The only way we can stop this is to shout it loud and clear BEFORE the election. Let everyone you know in the state of Colorado, Wyoming, Utah that their future could mean the choice of water or oil, if it uses the amount that is required to produce. Oil is a disgusting and dirty industry. It's IN the earth for a reason, that's where it belongs! If Mother Earth wanted the oil to be on the surface, it would be. Could it be that the earth is warming from the inside because the insulation and the glue (oil) from the fire of the inner earth are no longer there because we have extracted it? Could this be a reason for the numerous earthquakes, where plates are shifting? We have been extracting this gue for 100+ years. Don't you think that at some point it would have an effect on the outer earth? We should be suing the Bush Administration for ALL the disastrous things his presidency has produced and then put him in jail where he belongs.
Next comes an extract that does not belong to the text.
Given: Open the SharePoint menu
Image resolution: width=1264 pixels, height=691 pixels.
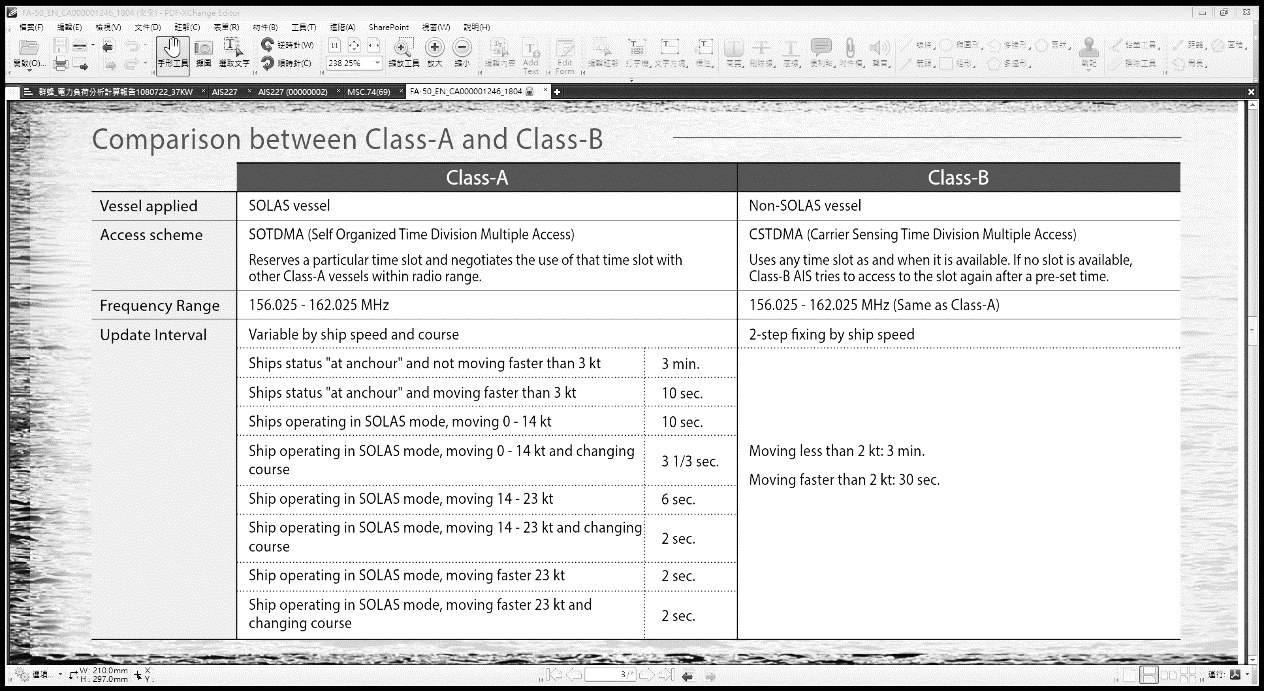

We must make every effort to make sure McSame does not get in. I am afraid they will try and steal the election again. There are more Democrats than Republicans overall. 3-1. And MANY more have left the Republican party. Statistically they should not win, but they may corrupt the machines. If McCain wins this would be how.

it's the system, sisters and brothers!

one the one hand it's extremely complicated, deep, unfamiliar, disturbing: http://www.zeitgeistmovie.com/main.htm , http://www.zen-occidental.net/articles1/loy4.html

on the other it's extremely simple:

1. look at your children
2. imagine someone is messing with them and
3. imagine/know that you are able, powerful to do something about it
4. feel the love, commitment, focus, drive to serve their interest
5. the powers that be have no chance to stop people endowned with 4

6. know that your child lives on this planet with all other children, of all species and that all parents love them
7. educate yourself to see how your child and all children are being screwed by the usual suspects

8. publicly, collectively demand a reversal of the burden of proof, as to why things that serve our children can' be financed, supported, endorsed, shown on prime time
9. start with some potent, worthy, affordable, doable, green collar jobs generating, sustainable, planet benign, dependency decreasing ways to pursue:
- http://213.133.109.5/wb/pages/konferenz/wirtschaft/10000-solar-gigawatts...
- http://transitionculture.org/
- http://solveclimate.com/blog/20080724/former-intel-chief-america-convert...

What stops this; what stops us?
Is it that complicated?

Emil Möller
Netherlands

Great Links

Mr. Moller - the links to the "deep, unfamiliar and disturbing" are quite useful. I intend to watch the film in entirety. It strikes me that when people ask what can I do (to help solve climate change), instead of proposing changing light bulbs or some other external action, exploration of a more fundamental internal effort might be more useful. Or actually, perhaps both.

Scary.

I always like your writing, David, but this one is spine chilling.

Given Obama's consistent clean energy Senate vote history, (he voted the same way as Barbara Boxer on clean energy every time), while McCain's votes were the same as Inhofes on 42 of 44 Inhofe votes: (the other two, it was Inhofe, yes- Inhofe! who crossed the aisle twice to vote with Boxer - once to stop wind NIMBYs, and the other time on the 2005 clean and dirty energy bill that both Obama and Boxer voted yes on - for the clean part). --so given Obama's voting, I doubt he would suddenly turn around and start pushing tar sands/oil shale.

But if we could get 8 more Democrats in the Senate, then we could pass "clean" clean energy bills with no shiny ornaments to attract fossil-fueled votes.

Executive Branch is Key

This oil shale game is now in the hands of the next President. Industry just needs leases from the Bureau of Land Management to proceed. They don't need sweeteners from Congress. The next president determines if and how leases get written for oil shale on federal lands from the controlling federal agency under executive branch control.

Oil Shale Means High Prices

You only forgot one thing in your otherwise fine article. Oil from shale is a very expensive process, and if the oil companies really want it so badly, it's because they expect the price of oil to rise. They haven't even considered shale a viable source until the prices for a barrel of oil soared.

Watch the price of oil. It will likely rise immediately after the election and remain high in my opinion. If McCain's elected, the price will rise dramatically, because the oil companies won't have to worry as much about competition driving down demand.

This is very bad news indeed. But I have faith that the American public and the competitors will continue the fight.

We're Already There

DOE's Office of Petroleum Reserves estimates that oil shale will provide a 15% rate of return "at sustained average world oil prices above $54 per barrel." That's if they extract the oil from surface retorting plants.

If they use the "in situ" process -- boiling the earth with giant electric coils -- extraction becomes economic above $35 a barrel.